Их сбили за линией фронта. Горящий самолет сел в поле у редкого кустарника. Летчики хотели скрыться, чтобы потом перебраться через линию фронта к своим, но их окружили фашисты. Тогда комиссар и летчик вернулись в машину, и комиссар из задней кабины бил по врагам из пулемета, пока не взорвался штурмовик.

Об этом мы узнали через несколько дней от местных жителей.

В тот день я был принят в партию. Я поклялся быть таким же, каким был наш незабвенный товарищ комиссар..."

Каштанкин разгладил ладонью листок. Скорбная весть всколыхнула в памяти все те немногие встречи с Садовым, разговоры, которые они вели. Высокие слова, свои призывы комиссар подкреплял делом каждый день и час, он подтвердил их и героической смертью. И еще Виктор Николаевич подумал, что, оказывается, жизненный потолок летчика, о котором когда-то говорил Салов, проявился даже не на высоте, не в заоблачной дали, а у земли и на земле.

В марте 1943 года Каштанкину было присвоено звание майора, а вскоре он получил совершенно неожиданное назначение: на западе шли жестокие бои, а его направили в сторону, противоположную от фронта, на Тихоокеанский флот. На его рапорт послать на фронт ответили, что его боевой опыт принадлежит не ему одному, его надо передавать молодежи, помогать осваивать новые машины, которые только начали получать дальневосточники.

Путь майора Каштанкина пролег через всю страну. Поезд уходил из затемненного города. По дороге с непривычки удивляли освещенные, как казалось, живущие без войны, мирной жизнью города, а прибыл в затемненный Владивосток. Ни единого огонька, патрули на улицах города.
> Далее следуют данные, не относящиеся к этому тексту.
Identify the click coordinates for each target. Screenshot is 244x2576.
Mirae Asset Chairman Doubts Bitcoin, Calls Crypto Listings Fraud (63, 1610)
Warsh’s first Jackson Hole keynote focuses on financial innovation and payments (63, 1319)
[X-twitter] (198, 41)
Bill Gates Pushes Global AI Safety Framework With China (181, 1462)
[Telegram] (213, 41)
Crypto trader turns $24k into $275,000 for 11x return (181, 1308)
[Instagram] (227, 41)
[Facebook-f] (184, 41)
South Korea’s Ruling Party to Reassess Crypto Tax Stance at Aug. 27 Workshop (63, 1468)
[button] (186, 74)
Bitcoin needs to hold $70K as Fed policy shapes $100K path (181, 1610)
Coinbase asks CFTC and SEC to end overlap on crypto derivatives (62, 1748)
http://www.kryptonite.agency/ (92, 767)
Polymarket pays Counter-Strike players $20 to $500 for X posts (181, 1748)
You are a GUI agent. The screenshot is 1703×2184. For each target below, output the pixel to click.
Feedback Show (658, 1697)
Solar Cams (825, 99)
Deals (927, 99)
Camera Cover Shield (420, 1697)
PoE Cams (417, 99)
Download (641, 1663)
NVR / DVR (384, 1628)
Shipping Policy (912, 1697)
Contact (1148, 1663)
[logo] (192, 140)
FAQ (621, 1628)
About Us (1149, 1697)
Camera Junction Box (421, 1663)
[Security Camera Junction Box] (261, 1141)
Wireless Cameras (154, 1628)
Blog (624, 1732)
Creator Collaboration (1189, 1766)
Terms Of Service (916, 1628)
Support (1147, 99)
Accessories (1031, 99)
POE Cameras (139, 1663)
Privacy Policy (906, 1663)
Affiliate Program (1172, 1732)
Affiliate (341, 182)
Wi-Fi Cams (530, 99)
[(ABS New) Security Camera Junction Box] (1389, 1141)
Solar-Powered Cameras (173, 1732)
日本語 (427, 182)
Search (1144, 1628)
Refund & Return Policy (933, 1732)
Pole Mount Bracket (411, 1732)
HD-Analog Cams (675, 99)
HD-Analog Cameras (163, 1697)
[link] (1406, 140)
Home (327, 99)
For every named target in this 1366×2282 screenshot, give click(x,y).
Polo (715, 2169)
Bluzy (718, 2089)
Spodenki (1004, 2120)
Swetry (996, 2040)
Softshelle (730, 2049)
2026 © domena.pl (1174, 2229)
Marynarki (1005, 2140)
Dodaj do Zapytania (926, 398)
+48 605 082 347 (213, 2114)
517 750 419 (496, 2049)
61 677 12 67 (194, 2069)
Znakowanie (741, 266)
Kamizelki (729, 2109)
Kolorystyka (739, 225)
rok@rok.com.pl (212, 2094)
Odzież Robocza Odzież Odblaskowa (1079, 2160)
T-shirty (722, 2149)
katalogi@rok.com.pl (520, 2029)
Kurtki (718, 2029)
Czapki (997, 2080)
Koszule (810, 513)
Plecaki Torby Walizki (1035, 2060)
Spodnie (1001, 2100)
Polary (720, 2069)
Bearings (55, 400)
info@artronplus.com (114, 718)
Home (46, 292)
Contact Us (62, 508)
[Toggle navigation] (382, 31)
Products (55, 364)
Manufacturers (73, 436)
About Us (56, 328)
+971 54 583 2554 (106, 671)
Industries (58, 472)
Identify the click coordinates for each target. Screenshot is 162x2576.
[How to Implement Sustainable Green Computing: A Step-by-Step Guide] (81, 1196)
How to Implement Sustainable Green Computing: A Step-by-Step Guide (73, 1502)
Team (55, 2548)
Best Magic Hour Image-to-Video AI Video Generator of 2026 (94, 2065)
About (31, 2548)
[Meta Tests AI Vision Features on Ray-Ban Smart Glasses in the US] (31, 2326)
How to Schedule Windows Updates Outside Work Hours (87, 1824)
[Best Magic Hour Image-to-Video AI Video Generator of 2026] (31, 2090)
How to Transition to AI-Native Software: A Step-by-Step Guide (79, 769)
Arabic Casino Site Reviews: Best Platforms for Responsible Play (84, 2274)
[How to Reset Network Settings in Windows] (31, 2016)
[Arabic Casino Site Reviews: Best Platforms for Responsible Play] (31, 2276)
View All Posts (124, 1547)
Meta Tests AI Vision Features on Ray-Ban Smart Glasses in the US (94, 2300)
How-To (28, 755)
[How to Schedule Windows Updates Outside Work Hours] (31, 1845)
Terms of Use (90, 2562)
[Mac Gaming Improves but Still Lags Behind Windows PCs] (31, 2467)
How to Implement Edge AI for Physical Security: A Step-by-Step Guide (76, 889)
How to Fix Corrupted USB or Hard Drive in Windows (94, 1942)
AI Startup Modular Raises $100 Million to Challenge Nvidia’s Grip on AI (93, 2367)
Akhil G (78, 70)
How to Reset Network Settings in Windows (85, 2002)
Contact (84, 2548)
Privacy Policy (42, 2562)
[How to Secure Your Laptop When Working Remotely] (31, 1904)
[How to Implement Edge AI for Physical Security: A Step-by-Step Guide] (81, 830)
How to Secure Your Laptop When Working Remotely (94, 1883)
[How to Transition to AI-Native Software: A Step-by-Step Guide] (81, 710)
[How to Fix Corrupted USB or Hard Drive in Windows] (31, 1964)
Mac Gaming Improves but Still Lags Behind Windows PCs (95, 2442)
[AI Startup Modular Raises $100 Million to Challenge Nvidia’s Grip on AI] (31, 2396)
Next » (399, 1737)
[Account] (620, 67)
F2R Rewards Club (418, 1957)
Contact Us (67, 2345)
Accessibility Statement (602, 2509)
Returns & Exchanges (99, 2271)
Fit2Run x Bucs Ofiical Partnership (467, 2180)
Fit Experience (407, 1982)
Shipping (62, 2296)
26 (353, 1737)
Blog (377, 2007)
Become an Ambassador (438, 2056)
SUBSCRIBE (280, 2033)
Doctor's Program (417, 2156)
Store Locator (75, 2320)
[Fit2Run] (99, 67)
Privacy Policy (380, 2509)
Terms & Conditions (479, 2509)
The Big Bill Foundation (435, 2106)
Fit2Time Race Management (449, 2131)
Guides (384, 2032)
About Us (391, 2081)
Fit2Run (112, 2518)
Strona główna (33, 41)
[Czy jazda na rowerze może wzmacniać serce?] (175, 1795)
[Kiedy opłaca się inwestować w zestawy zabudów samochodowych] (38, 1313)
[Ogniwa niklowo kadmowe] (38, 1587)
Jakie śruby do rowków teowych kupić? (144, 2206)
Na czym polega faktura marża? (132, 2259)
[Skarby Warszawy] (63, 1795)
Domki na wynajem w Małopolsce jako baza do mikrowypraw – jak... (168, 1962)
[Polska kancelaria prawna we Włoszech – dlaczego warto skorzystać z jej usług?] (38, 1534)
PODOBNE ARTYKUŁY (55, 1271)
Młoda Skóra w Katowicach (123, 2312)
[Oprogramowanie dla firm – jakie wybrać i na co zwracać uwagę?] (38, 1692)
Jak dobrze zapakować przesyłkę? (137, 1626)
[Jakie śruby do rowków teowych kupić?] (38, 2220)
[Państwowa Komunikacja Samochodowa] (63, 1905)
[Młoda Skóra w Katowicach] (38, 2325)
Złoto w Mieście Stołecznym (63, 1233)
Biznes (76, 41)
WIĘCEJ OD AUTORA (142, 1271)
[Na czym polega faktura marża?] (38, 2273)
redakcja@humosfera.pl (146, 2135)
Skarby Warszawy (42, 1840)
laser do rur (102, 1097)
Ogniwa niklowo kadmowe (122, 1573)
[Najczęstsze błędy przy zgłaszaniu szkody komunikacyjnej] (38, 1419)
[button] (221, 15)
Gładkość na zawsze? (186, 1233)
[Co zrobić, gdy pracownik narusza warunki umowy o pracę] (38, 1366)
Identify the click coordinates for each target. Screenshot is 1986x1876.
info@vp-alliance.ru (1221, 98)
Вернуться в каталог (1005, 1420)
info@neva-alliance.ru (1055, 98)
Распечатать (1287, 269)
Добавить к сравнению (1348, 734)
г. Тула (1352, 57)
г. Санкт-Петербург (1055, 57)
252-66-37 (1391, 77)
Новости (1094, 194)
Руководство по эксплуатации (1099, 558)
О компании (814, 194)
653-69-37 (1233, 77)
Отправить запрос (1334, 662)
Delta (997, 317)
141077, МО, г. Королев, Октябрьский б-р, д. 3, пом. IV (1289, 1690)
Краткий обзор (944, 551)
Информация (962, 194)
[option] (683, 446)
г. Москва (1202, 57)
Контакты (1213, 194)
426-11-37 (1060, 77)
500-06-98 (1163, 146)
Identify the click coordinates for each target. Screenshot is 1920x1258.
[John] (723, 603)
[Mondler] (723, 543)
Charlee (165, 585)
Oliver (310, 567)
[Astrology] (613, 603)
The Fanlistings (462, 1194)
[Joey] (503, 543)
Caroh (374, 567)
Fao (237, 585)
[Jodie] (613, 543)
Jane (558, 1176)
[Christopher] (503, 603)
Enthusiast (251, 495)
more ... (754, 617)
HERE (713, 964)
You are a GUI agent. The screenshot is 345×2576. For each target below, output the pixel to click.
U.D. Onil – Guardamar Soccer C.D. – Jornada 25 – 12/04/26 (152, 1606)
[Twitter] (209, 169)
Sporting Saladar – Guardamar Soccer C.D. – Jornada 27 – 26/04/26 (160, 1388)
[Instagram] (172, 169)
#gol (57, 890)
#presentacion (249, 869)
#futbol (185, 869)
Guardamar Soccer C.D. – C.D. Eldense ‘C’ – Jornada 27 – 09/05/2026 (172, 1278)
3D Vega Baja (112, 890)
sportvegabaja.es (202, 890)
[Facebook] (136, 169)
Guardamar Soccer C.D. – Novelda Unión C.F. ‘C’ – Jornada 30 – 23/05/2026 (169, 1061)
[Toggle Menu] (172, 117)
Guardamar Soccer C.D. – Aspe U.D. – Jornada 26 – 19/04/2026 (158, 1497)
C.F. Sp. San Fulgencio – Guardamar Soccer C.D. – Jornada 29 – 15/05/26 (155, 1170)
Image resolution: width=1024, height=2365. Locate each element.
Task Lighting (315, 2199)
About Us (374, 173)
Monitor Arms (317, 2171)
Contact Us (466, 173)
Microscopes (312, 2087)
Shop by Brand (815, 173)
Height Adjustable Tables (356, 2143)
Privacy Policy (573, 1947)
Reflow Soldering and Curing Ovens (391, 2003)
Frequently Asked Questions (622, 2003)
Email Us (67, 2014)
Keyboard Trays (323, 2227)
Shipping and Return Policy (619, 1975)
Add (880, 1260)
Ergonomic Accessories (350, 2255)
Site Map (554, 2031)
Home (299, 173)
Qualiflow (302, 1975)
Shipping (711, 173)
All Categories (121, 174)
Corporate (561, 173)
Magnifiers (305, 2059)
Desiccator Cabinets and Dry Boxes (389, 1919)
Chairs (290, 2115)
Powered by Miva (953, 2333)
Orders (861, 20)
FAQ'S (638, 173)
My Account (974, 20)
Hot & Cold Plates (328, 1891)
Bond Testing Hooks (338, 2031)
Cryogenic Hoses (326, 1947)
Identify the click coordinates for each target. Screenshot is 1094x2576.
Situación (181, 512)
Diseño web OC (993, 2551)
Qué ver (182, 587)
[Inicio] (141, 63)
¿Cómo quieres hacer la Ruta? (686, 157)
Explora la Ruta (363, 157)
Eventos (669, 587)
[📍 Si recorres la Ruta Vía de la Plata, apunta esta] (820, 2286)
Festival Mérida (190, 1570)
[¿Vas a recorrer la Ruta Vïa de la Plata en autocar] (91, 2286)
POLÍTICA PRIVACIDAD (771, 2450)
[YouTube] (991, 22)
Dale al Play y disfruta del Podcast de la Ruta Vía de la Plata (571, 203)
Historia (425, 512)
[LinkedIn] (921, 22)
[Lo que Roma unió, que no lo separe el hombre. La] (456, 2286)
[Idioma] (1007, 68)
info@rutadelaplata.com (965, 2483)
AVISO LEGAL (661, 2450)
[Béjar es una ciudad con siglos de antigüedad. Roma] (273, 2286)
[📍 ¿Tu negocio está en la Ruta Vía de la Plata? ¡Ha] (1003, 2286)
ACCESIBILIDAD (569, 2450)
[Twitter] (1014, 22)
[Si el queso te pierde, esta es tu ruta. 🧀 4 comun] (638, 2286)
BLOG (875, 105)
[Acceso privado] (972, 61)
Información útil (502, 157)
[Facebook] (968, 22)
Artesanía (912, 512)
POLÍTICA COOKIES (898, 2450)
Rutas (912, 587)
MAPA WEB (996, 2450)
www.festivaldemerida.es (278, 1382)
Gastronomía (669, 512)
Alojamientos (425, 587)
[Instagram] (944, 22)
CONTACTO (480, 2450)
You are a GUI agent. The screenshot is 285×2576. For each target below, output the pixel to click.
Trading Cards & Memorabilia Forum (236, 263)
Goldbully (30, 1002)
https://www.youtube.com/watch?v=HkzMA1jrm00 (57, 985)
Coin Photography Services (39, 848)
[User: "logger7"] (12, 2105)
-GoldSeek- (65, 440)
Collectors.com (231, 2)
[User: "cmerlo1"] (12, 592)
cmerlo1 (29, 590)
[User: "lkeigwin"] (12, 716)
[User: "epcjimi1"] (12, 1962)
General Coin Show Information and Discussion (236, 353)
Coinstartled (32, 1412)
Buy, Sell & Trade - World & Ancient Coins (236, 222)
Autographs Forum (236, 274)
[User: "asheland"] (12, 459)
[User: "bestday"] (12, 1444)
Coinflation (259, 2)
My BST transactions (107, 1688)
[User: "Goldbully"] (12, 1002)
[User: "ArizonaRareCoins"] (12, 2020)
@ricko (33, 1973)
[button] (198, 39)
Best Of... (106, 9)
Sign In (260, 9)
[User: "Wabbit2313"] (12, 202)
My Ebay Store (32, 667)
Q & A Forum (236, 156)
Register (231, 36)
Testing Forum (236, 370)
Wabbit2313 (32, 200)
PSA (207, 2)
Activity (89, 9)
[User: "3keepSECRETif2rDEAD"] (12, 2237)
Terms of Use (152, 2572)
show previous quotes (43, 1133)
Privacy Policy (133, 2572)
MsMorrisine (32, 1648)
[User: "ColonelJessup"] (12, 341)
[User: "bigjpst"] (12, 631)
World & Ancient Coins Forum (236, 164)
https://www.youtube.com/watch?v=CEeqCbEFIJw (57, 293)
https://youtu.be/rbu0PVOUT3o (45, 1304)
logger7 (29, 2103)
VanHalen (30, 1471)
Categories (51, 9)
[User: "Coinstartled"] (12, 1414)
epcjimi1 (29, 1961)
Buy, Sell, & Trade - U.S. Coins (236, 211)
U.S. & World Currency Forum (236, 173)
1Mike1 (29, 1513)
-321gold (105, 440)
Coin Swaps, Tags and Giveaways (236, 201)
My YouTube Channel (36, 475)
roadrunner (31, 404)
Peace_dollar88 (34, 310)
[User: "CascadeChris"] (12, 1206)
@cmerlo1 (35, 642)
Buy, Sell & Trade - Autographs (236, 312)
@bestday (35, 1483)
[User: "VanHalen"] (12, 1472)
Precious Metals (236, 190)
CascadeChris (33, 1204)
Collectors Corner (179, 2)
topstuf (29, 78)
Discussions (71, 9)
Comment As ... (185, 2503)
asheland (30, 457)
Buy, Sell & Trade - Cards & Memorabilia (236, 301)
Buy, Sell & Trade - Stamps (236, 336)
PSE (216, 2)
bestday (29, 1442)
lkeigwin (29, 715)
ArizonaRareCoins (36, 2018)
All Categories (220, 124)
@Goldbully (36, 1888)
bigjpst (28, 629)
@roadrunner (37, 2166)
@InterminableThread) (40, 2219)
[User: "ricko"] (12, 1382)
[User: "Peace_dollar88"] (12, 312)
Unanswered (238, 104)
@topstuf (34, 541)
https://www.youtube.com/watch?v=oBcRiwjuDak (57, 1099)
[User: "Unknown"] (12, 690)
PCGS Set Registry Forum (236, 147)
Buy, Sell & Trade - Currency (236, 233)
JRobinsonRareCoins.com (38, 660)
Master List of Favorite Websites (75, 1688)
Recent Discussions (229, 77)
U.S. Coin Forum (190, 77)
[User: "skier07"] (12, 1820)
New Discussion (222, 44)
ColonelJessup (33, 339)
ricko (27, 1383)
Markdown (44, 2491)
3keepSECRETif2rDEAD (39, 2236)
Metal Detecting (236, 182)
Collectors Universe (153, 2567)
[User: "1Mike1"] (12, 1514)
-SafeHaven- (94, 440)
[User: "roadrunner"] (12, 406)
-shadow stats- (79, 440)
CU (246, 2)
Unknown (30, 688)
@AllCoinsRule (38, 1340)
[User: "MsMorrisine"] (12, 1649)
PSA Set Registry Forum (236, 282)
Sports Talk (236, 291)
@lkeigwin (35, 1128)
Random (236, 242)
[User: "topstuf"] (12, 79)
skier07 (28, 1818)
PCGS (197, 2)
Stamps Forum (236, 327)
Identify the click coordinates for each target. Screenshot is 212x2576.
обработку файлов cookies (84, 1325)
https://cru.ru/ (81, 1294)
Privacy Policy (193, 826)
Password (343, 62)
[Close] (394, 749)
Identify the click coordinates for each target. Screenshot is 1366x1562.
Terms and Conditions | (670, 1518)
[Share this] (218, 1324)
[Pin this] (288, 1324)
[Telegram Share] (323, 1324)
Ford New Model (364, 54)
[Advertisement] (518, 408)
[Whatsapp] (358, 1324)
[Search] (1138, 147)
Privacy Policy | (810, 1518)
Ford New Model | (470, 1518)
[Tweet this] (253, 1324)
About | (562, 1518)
"Война далеко, а будто снова на фронте", - подумал Виктор Николаевич, ожидая приема у командующего авиацией. Он вспомнил о провокациях на восточных границах - на Хасане, на Халхин-Голе, подумал, что и сейчас по обе стороны границы заряжено оружие. Дальневосточный округ преобразован во фронт, и он находится в повышенной боевой готовности...

Об этом напомнил в беседе командующий, затем перешел к положению в авиационном полку ВВС Тихоокеанского флота, которым майору предстояло командовать.

Каштанкин принял полк, куда поступали новые "илы" и прибывали молодые летчики. Началась напряженная учеба. Много часов он провел в воздухе, летал с каждым командиром эскадрильи и командиром звена.

Опыт - дело наживное. Результаты сказались довольно скоро. Личный состав был быстро переучен на новую материальную часть. Требовательные и обычно скупые на похвалу проверяющие не раз отмечали, что боевая готовность, тактическая подготовка летчиков части и техническое состояние самолетов хорошее.

Бывший сослуживец Каштанкина по 37-му авиационному полку ВВС Тихоокеанского флота А. А. Харитоновский рассказывал о В. Н. Каштанкине как об умелом воспитателе, мастере воздушного боя, требовательном офицере, человеке солидных военных знаний и большого общего кругозора. "Будучи в гостях у подводников, к их удивлению, он подробно говорил о тактико-технических характеристиках кораблей ряда стран мира, сравнивал их боевые возможности и мореходные качества. А когда в части по некоторым вопросам не хватало технической литературы, летчики пользовались чертежами, схемами, рисунками и конспектами Виктора Николаевича. С ним интересно было беседовать о литературе, музыке, театре..." - вспоминал Александр Александрович.